> Exercise prompt: Copy out the entries below exactly as they stand, but only from the line containing "1529x662 pixels. At" through the line containing "Click the 'Your issue (required)' label".

---*---

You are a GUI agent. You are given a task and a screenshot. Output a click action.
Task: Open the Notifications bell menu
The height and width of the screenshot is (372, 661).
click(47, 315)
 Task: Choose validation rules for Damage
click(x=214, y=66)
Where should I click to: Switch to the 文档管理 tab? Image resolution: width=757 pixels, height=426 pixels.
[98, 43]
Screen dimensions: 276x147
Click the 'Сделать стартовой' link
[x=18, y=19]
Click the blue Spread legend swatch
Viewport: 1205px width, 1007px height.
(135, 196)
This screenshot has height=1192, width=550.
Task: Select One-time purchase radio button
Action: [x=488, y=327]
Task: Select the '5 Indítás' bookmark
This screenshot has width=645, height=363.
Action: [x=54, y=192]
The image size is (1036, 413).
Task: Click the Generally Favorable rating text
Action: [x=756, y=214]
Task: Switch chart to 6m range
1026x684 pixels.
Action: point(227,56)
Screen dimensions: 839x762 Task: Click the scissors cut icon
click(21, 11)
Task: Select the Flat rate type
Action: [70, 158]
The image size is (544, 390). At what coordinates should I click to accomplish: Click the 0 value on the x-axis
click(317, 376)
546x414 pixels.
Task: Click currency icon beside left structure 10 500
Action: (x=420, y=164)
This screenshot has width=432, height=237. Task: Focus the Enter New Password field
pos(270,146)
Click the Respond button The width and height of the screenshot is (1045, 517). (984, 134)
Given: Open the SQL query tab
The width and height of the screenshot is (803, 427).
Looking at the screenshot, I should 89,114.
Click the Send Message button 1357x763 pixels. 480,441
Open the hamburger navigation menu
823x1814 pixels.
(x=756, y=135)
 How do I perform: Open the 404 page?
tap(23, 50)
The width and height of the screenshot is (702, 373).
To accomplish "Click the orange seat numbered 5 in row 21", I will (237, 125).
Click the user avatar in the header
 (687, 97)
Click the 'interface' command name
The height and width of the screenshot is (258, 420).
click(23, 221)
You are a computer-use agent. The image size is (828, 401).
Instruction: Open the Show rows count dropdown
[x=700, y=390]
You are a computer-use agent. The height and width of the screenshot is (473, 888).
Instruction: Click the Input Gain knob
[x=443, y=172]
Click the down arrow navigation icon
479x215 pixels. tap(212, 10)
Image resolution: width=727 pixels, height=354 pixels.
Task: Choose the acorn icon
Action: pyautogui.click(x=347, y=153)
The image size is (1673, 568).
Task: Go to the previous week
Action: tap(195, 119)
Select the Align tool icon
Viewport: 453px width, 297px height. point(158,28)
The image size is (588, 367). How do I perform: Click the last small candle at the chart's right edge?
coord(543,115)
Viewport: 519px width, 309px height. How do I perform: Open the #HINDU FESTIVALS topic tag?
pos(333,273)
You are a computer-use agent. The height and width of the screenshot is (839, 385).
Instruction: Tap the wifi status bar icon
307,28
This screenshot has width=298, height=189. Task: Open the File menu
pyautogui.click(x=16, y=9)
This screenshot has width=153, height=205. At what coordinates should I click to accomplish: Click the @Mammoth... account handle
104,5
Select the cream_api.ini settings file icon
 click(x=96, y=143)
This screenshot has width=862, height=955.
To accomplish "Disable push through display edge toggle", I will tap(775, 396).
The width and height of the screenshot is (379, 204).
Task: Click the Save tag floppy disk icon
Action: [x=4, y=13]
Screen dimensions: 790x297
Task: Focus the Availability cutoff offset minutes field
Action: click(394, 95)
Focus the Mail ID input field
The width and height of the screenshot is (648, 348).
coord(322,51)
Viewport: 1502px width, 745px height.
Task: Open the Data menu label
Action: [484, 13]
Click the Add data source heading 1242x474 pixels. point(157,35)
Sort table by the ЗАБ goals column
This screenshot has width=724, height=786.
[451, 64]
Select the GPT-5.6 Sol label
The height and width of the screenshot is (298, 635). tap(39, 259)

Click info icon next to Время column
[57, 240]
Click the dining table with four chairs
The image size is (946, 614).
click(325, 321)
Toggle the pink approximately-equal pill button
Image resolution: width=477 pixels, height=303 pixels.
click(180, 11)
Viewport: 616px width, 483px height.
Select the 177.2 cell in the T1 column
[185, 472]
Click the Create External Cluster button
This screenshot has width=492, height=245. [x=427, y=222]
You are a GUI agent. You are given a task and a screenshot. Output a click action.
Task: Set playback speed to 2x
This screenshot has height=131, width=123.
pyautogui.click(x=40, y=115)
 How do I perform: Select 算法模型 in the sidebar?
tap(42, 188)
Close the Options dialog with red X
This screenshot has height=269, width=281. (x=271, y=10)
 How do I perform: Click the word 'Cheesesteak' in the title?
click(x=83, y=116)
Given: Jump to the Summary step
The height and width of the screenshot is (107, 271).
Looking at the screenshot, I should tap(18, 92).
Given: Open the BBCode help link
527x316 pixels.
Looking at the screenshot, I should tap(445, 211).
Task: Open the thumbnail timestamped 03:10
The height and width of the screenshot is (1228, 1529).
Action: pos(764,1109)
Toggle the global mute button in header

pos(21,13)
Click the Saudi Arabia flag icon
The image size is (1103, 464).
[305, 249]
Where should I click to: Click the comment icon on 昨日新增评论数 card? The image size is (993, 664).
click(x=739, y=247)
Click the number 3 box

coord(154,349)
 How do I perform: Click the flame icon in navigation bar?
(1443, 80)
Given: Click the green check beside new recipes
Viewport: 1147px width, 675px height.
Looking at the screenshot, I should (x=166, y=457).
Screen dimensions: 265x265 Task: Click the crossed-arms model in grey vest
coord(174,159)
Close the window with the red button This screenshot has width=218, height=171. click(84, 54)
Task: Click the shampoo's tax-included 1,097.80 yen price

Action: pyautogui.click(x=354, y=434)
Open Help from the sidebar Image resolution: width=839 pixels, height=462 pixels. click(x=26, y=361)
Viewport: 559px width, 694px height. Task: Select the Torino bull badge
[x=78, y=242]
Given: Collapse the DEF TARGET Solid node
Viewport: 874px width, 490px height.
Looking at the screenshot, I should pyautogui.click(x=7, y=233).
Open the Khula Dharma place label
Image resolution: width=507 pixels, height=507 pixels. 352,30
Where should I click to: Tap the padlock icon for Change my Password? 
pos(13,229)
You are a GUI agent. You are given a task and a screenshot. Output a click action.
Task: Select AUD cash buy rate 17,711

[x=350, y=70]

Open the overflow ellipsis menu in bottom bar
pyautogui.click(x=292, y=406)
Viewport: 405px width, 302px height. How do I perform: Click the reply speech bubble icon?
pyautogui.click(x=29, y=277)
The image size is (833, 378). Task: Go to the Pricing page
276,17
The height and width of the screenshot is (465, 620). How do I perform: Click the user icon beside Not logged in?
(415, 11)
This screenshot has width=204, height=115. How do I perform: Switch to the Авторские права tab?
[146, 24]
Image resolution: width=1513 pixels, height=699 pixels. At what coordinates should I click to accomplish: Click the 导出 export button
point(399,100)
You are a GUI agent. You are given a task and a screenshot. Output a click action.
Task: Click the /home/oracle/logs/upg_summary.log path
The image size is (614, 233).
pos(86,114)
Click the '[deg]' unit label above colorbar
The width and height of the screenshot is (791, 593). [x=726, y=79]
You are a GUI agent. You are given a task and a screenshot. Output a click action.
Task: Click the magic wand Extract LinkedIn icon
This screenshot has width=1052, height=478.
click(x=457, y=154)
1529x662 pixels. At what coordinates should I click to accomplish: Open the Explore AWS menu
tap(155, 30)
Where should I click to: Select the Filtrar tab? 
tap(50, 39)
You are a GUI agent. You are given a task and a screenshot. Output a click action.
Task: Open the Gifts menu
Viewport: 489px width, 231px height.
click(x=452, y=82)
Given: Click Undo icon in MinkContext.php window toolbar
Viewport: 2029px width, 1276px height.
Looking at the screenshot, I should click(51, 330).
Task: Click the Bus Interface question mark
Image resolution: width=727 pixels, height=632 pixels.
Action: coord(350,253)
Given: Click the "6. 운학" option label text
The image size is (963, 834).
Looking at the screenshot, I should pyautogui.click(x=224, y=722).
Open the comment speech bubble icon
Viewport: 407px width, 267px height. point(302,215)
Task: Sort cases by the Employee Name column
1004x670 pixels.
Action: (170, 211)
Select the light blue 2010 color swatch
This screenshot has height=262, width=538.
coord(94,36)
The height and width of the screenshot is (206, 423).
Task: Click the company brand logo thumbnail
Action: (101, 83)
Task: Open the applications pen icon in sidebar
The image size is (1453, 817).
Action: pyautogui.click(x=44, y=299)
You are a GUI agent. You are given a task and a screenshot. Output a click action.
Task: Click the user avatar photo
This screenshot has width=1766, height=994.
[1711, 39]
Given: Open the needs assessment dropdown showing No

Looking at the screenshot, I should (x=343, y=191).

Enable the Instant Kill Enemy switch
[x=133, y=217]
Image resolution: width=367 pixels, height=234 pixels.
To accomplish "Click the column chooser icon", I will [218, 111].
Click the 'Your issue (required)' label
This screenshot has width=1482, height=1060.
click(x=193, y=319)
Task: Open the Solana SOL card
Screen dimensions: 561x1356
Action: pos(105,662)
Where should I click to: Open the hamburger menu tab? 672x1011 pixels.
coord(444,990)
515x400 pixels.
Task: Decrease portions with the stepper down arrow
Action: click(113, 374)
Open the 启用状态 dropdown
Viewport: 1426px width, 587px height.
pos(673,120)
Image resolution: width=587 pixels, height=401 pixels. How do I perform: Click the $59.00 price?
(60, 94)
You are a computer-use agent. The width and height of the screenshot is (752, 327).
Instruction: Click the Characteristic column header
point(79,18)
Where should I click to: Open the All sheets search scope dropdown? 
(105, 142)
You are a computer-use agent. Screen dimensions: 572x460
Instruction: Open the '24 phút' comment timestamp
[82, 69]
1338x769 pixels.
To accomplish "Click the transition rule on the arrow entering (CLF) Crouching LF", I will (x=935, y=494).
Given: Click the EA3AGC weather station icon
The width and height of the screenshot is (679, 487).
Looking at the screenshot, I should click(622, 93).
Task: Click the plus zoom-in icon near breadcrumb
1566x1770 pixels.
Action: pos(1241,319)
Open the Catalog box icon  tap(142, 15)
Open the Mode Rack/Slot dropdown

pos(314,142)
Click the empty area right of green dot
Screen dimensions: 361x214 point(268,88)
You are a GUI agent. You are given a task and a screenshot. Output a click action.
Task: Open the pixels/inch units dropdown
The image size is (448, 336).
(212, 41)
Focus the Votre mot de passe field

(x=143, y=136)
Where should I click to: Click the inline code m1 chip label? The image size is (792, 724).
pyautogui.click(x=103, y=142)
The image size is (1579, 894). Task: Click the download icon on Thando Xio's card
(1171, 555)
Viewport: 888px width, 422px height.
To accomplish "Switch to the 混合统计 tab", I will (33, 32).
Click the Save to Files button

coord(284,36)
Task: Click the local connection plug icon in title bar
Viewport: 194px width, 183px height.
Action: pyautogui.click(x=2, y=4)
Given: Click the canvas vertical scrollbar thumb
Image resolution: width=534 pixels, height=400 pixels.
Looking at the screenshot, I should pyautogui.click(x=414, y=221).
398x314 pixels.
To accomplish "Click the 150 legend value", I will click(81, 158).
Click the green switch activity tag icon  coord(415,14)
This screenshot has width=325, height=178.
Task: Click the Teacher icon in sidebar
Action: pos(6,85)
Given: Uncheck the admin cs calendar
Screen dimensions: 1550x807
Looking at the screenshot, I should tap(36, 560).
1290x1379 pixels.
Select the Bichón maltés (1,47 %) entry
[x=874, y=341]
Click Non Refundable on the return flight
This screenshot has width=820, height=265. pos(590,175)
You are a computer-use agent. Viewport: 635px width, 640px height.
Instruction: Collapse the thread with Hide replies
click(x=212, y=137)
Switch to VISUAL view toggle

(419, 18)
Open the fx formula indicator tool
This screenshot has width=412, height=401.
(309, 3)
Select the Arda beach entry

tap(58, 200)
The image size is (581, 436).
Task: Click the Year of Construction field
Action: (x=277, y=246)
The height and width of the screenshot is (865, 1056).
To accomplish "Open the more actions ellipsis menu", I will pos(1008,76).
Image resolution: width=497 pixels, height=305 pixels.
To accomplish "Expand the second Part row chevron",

---*---

> Answer to this task:
1529x662 pixels. At what coordinates should I click to accomplish: Open the Explore AWS menu
tap(155, 30)
Where should I click to: Select the Filtrar tab? 
tap(50, 39)
You are a GUI agent. You are given a task and a screenshot. Output a click action.
Task: Open the Gifts menu
Viewport: 489px width, 231px height.
click(x=452, y=82)
Given: Click Undo icon in MinkContext.php window toolbar
Viewport: 2029px width, 1276px height.
Looking at the screenshot, I should click(51, 330).
Task: Click the Bus Interface question mark
Image resolution: width=727 pixels, height=632 pixels.
Action: coord(350,253)
Given: Click the "6. 운학" option label text
The image size is (963, 834).
Looking at the screenshot, I should pyautogui.click(x=224, y=722).
Open the comment speech bubble icon
Viewport: 407px width, 267px height. point(302,215)
Task: Sort cases by the Employee Name column
1004x670 pixels.
Action: (170, 211)
Select the light blue 2010 color swatch
This screenshot has height=262, width=538.
coord(94,36)
The height and width of the screenshot is (206, 423).
Task: Click the company brand logo thumbnail
Action: (101, 83)
Task: Open the applications pen icon in sidebar
The image size is (1453, 817).
Action: pyautogui.click(x=44, y=299)
You are a GUI agent. You are given a task and a screenshot. Output a click action.
Task: Click the user avatar photo
This screenshot has width=1766, height=994.
[1711, 39]
Given: Open the needs assessment dropdown showing No

Looking at the screenshot, I should (x=343, y=191).

Enable the Instant Kill Enemy switch
[x=133, y=217]
Image resolution: width=367 pixels, height=234 pixels.
To accomplish "Click the column chooser icon", I will [218, 111].
Click the 'Your issue (required)' label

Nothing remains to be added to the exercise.